President of Seneca College
- In office 1966–1984
- Preceded by: Office established
- Succeeded by: W. Roy McCutcheon

Personal details
- Born: February 7, 1923 Shallow Lake, Ontario, Canada
- Died: August 23, 2014 (aged 91) Markham, Ontario, Canada
- Alma mater: Queen's University
- Occupation: academic administrator

= William Thomson Newnham =

Canadian educator (1923–2014)

William Thomson Newnham (February 7, 1923 – August 23, 2014) was a Canadian educator and the first president of Seneca College serving from 1966 through 1984.

==Early life==
Newnham was born in Shallow Lake, Ontario.

After serving in the Royal Canadian Air Force in World War II, Newnham went to Queen's University to study physics and math.

Following his graduation Newnham became a teacher and later was the principal of Northview Heights Secondary School in North York from 1960 to 1966.

==President of Seneca College (1966-1984)==
Newnham became President of Seneca College in 1966 and served until 1984.

During his time in office, Newnham saw the expansion of the college from the Sheppard/Yonge locations to prominent campuses on Finch Avenue, and in King City and Markham (Buttonville Airport).

Under President Newnham's leadership, Seneca pioneered teaching in areas that were new to colleges, such as computing courses, and became a leader in international outreach.

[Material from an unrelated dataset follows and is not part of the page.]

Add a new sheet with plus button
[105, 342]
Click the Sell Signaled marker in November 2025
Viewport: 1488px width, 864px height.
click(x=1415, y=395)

Throughout his life Newnham authored several books about the teaching profession.

==Honors==
Seneca's main campus in North York, Newnham Campus, was renamed in his honour in 1984. The campus was formerly known as Finch Campus.

==Personal life==
After retirement, William Newnham lived in Unionville, Ontario.

===Death===
William Newnham died in Markham, Ontario from natural causes, aged 91, August 23, 2014.